#### [ПОСТАВЛЕННАЯ ЗАДАЧА]
Перепишите фрагмент материала между строками, содержащими «Task: Click the Ask Us For Vegan Options box» и «coord(272,72)», включительно, заменив «Vegan» на «Vegetarian» и сохранив остальное без изменений. Изображения в ответ не включайте.

*** ФРАГМЕНТ ДАННЫХ

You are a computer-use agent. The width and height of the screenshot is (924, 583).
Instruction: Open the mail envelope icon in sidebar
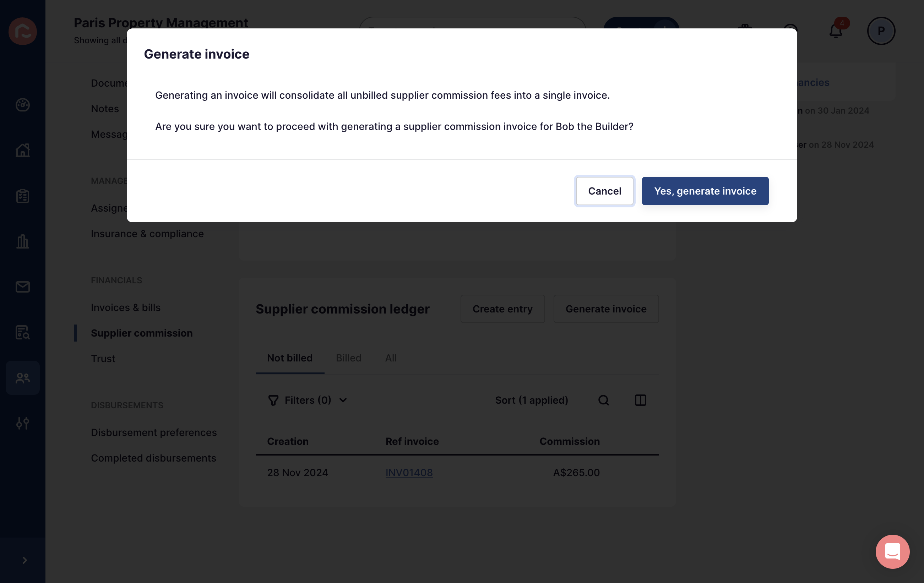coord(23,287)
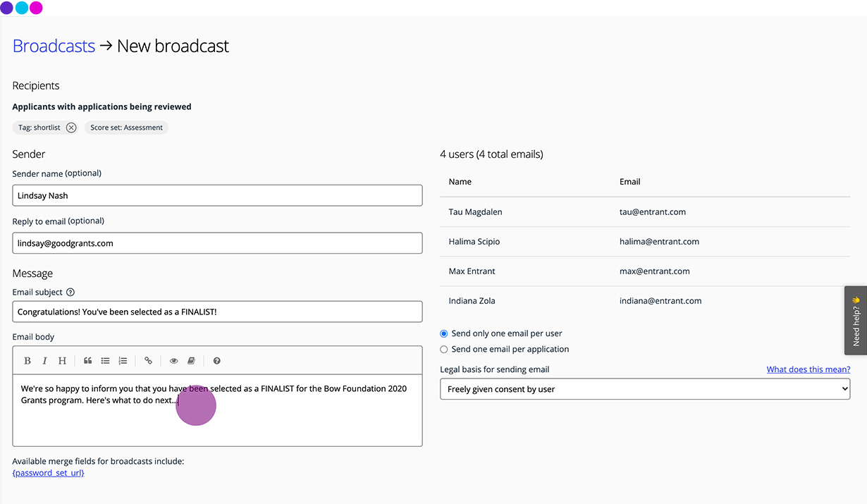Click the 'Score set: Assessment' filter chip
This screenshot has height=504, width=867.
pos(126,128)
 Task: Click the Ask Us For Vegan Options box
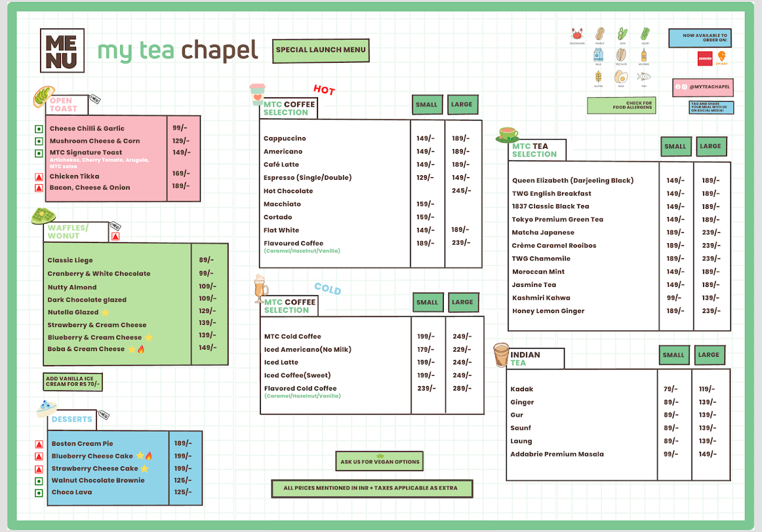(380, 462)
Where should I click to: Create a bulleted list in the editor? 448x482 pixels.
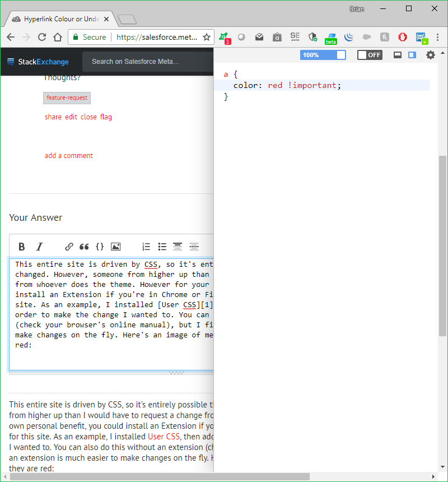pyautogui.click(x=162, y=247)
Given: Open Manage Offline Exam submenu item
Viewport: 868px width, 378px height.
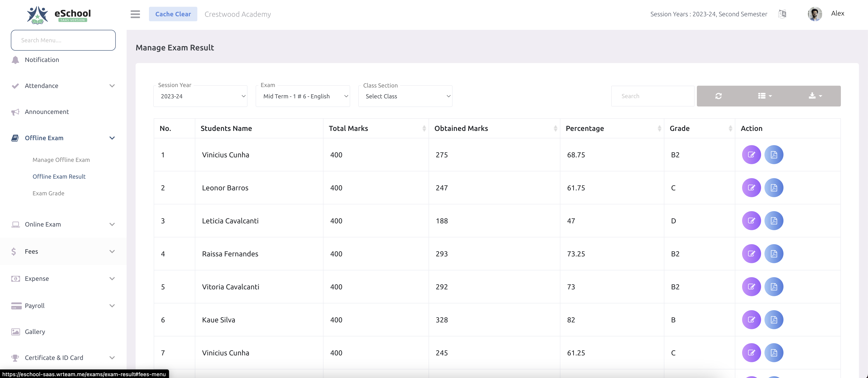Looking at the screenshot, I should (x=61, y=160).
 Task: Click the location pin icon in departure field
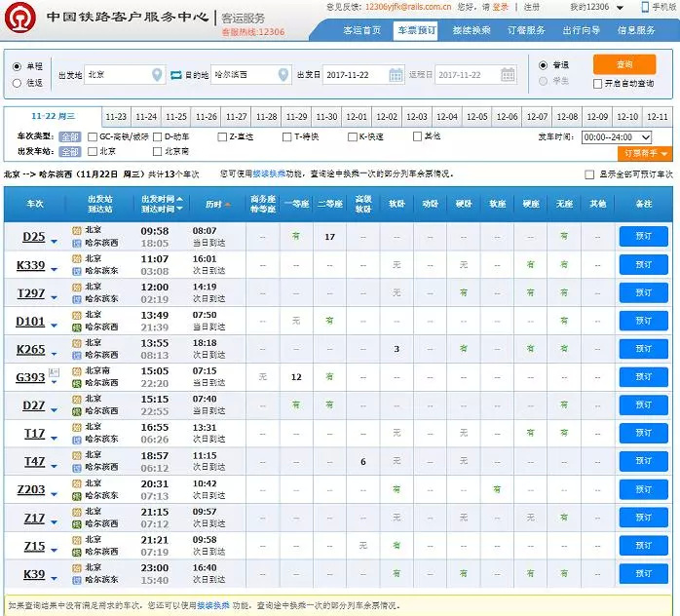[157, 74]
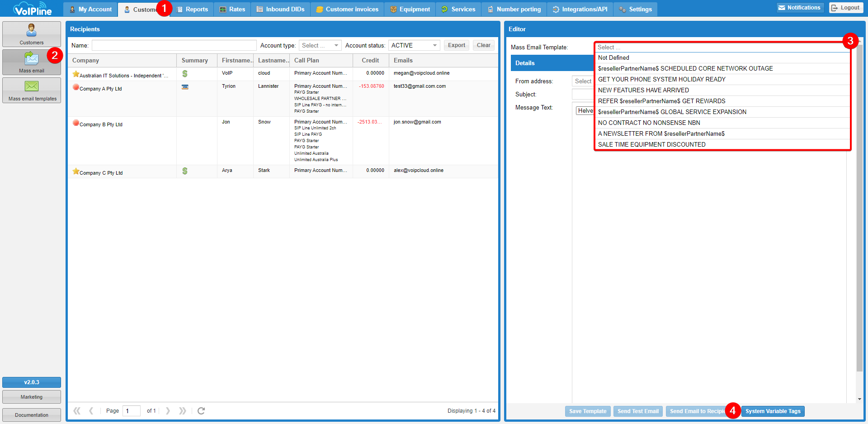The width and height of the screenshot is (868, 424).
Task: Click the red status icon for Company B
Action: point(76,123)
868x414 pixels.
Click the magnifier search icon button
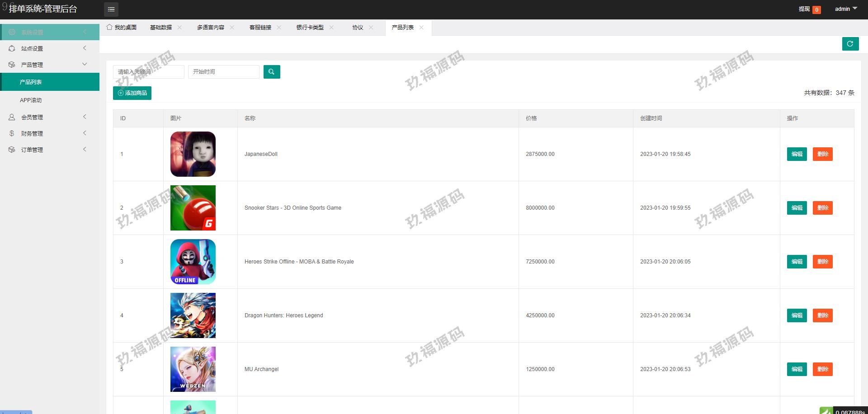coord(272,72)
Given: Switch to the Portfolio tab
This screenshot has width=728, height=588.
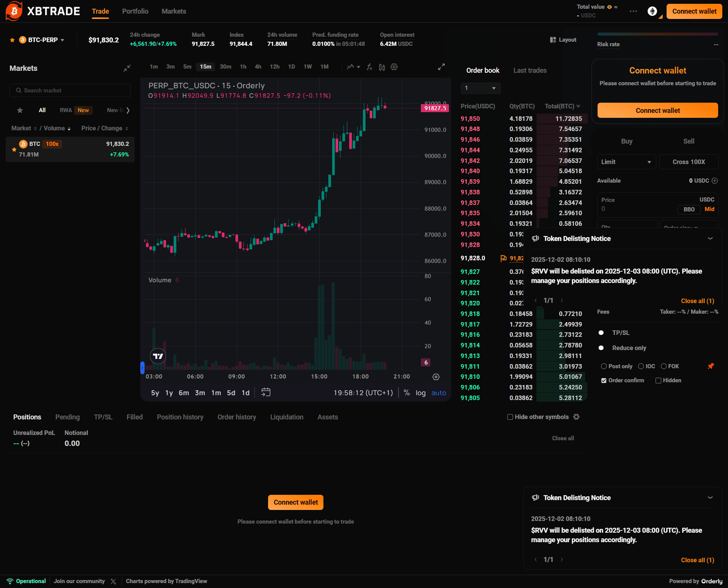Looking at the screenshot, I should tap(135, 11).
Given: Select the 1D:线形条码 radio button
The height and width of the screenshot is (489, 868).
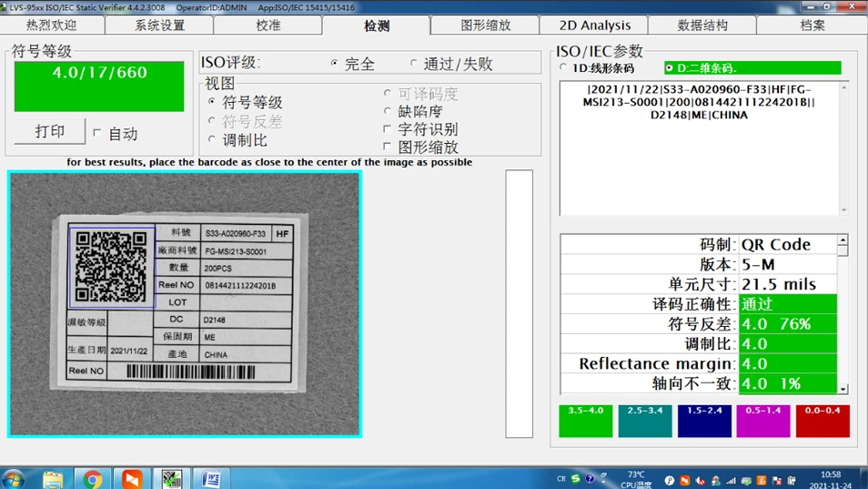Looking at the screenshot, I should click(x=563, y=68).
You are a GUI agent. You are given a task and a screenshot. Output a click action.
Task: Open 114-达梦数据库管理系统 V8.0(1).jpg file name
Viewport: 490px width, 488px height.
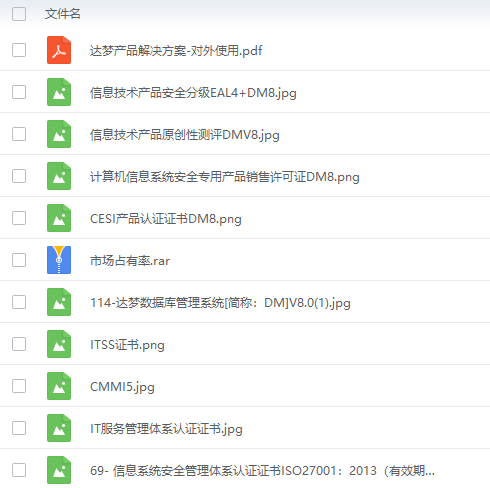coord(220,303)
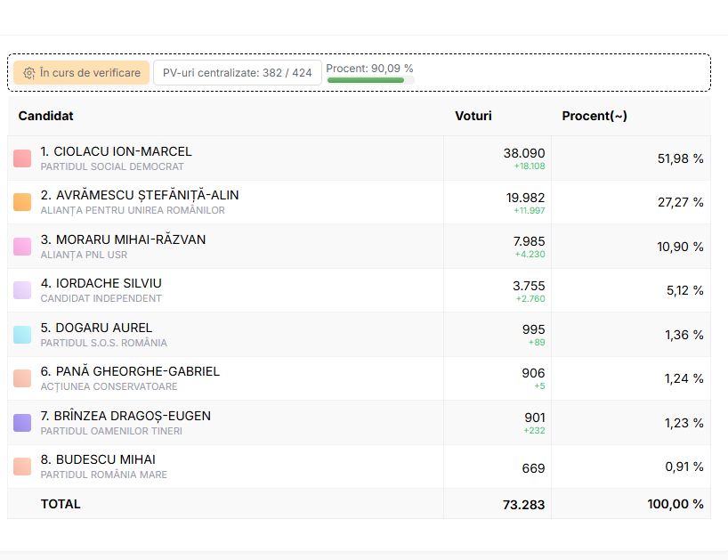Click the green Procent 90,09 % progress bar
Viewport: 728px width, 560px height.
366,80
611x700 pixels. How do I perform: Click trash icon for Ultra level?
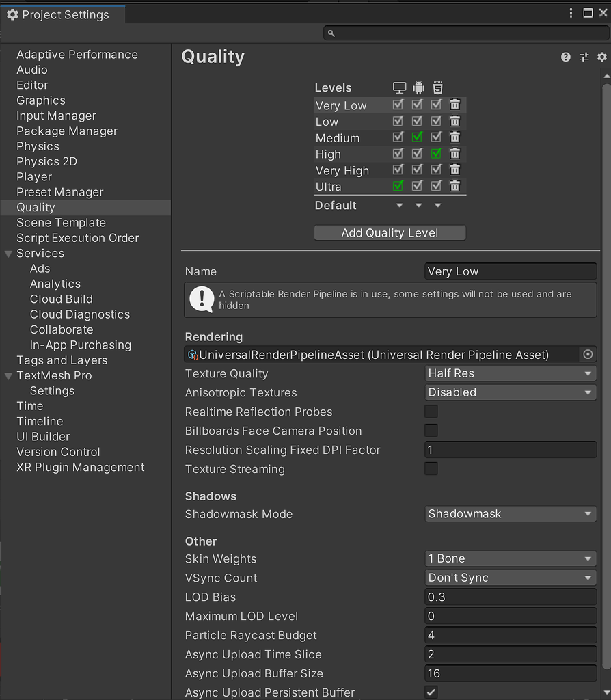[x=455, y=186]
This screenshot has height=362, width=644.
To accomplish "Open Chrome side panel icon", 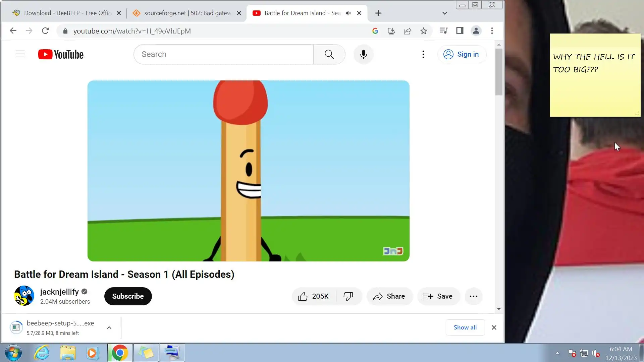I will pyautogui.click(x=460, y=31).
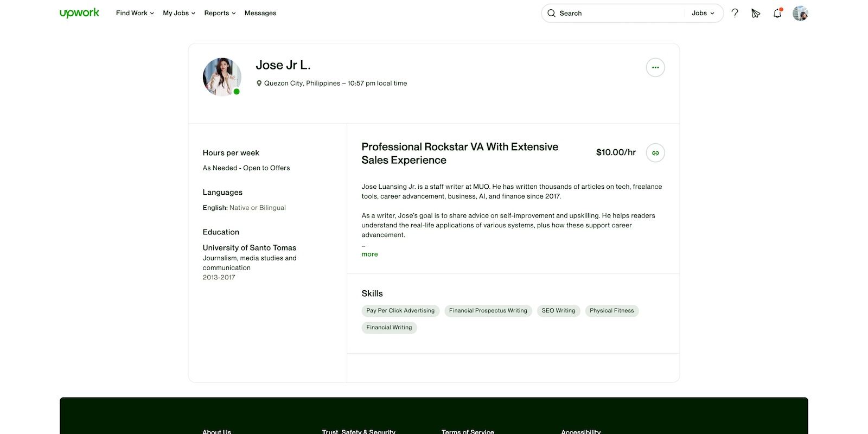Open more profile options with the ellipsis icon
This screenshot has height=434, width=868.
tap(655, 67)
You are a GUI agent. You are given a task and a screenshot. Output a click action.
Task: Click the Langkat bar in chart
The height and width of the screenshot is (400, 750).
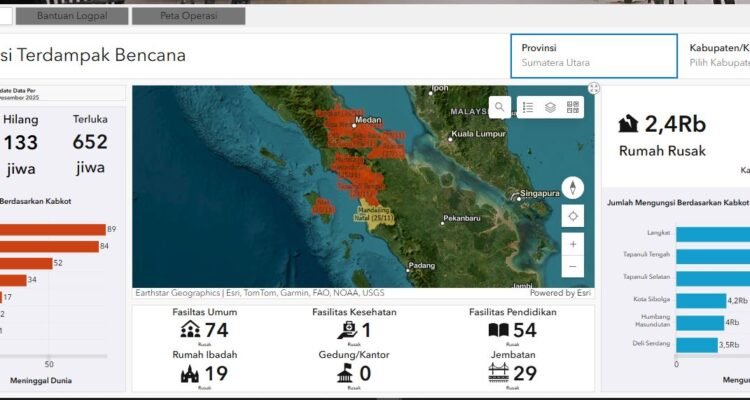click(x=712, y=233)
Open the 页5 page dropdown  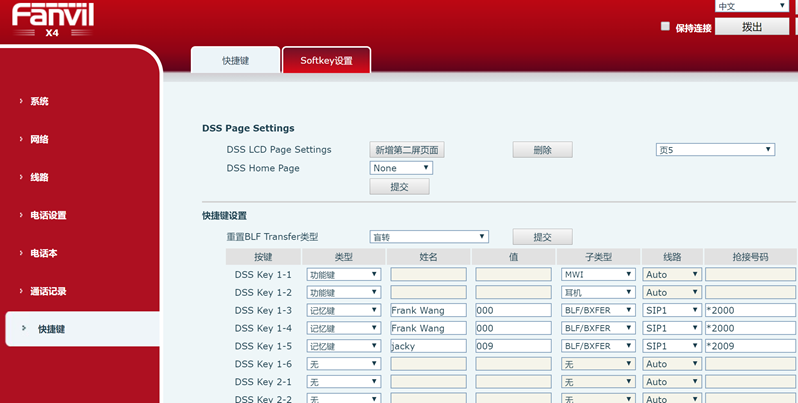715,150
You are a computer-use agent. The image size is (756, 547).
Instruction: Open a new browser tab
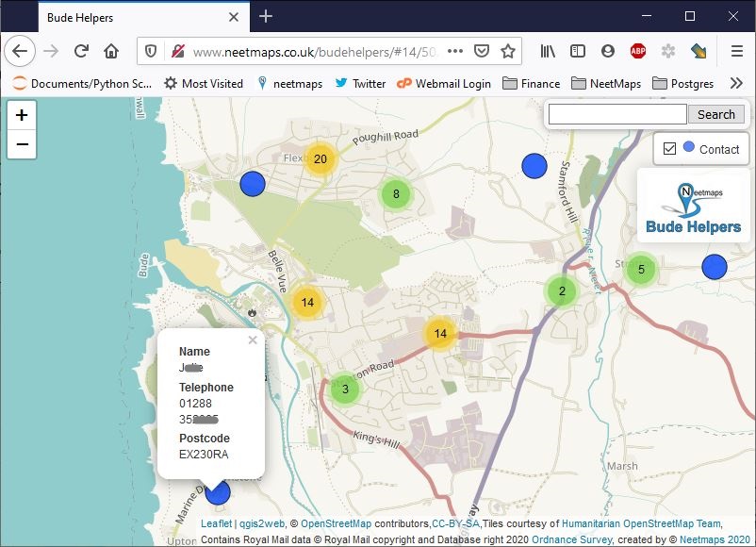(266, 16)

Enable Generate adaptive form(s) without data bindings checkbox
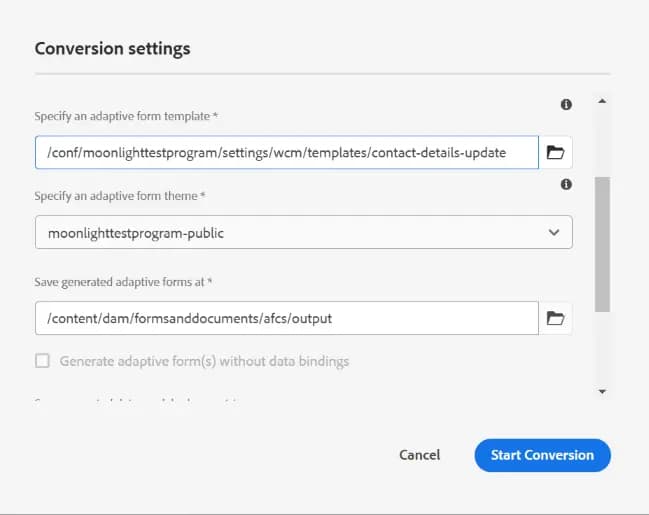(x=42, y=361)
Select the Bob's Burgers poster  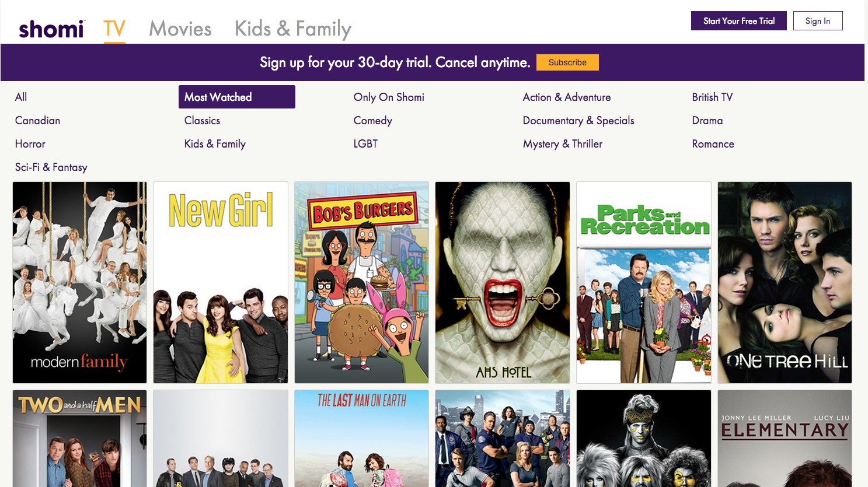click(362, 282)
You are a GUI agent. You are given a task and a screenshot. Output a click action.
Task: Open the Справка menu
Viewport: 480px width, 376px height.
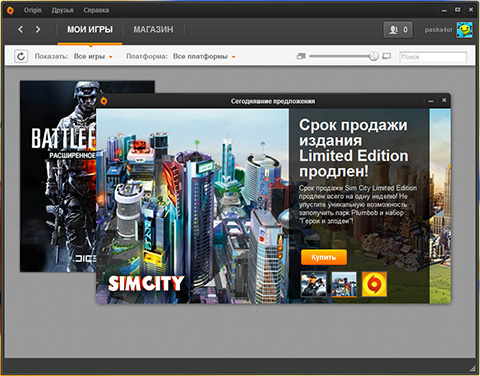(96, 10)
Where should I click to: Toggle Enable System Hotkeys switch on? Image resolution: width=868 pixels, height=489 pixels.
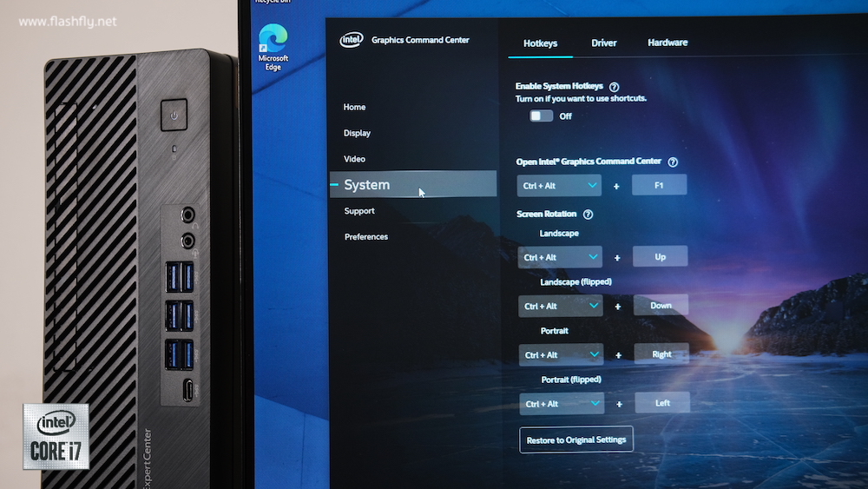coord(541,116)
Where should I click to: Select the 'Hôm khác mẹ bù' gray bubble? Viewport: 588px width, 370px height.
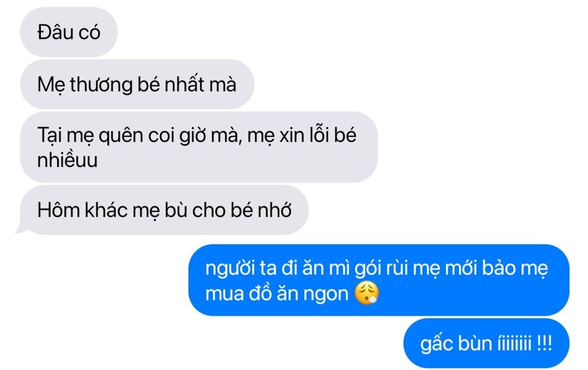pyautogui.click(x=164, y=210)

******

#### [ОТВЕТ НА ЗАДАЧУ]
 Task: Click the Ask Us For Vegetarian Options box
(380, 462)
Where should I click to: Create a bulleted list in the editor? 448x482 pixels.
pyautogui.click(x=162, y=247)
Given: Open Manage Offline Exam submenu item
Viewport: 868px width, 378px height.
Looking at the screenshot, I should (x=61, y=160).
 Task: Click the location pin icon in departure field
[157, 74]
The width and height of the screenshot is (868, 424).
Task: Click the red status icon for Company B
Action: point(76,123)
868x414 pixels.
Click the magnifier search icon button
coord(272,72)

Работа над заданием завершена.